So you’ve written a book, or have an idea that you think you could turn into a best-seller. Now what?
In order to spark the interest of a publisher, you’ll need a convincing book proposal. The book proposal is a lot like a business plan for your book, showcasing its merits. It defines the core readership of the book, both in type and scope; presents a comprehensive review of the key themes, story arc and raison d’être; paints a compelling picture of the publishers’ new partner—you; evaluates the market environment in which the book will compete; and offers a strategy through which you believe the book can best be sold, with you as a central player.
In short, a book proposal should describe your platform as an author (what you’ve published, what you bring to the audience in terms of appeal, etc.) and outline the marketing plan and competitive landscape for the book.
Here are the sections that usually make up our book proposals:
- Overview of the Book (describes the main themes, the “hook”, any key structural aspects)
- About the Author (describes with author’s expertise of the subject and/or experience as an author)
- About the Market (describes the audience, being as quantiative as possible)

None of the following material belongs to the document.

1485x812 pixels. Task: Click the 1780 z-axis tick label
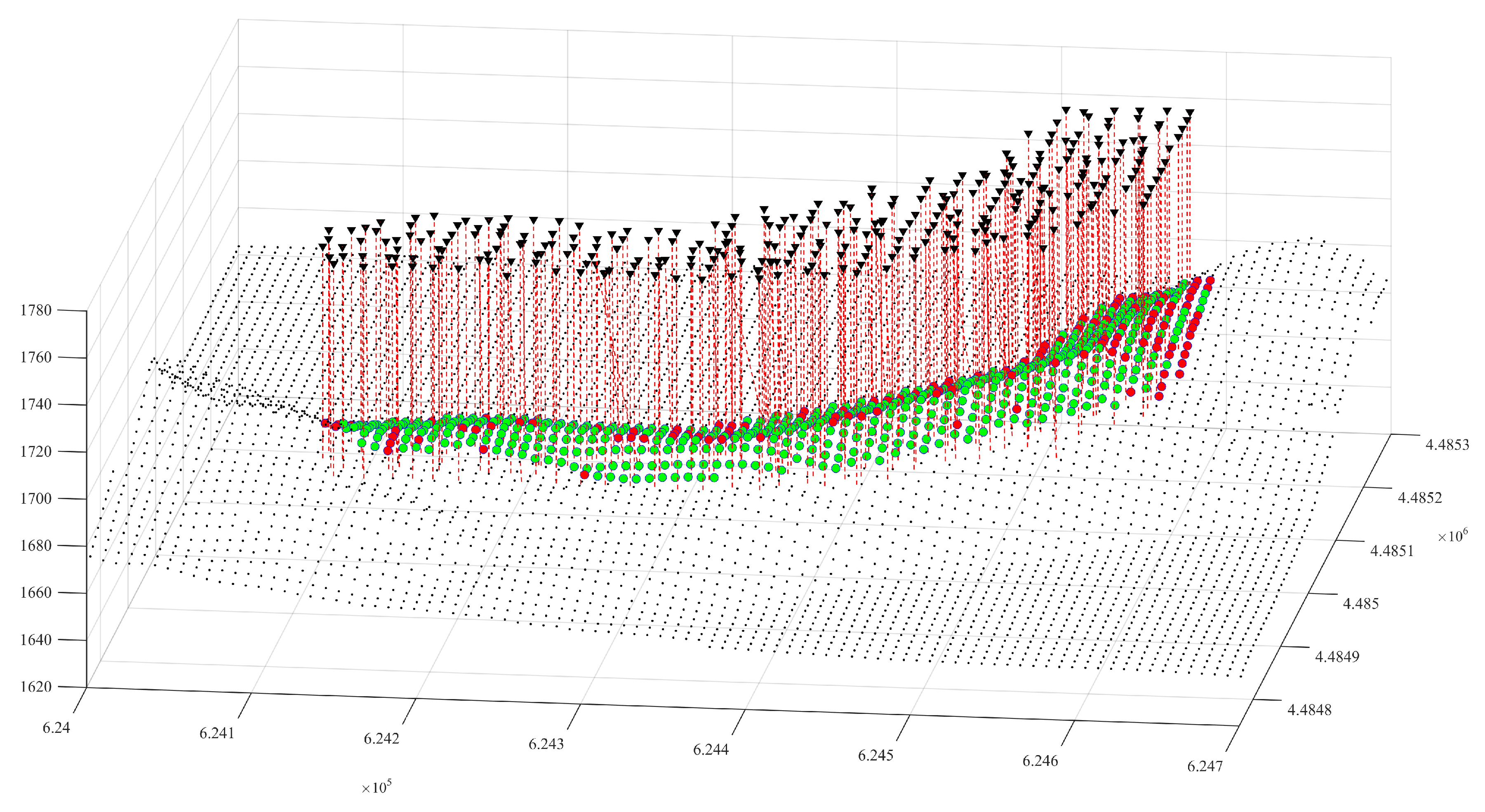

- About the Competition (describes other books out there that are similar and characterizes how this book compares and why)
- Table of Contents
- Chapter Summaries (1-2 paragraphs describing each chapter of the book)
- Sample Chapters (full chapters taken from the book).
Proposal requirements vary from publisher to publisher, but these sections are nearly always asked for. If you’re a first-time author writing a children’s book, cook book, fictional work, or photo book, the publisher is likely to want to see a nearly completed book rather than just some sample chapters.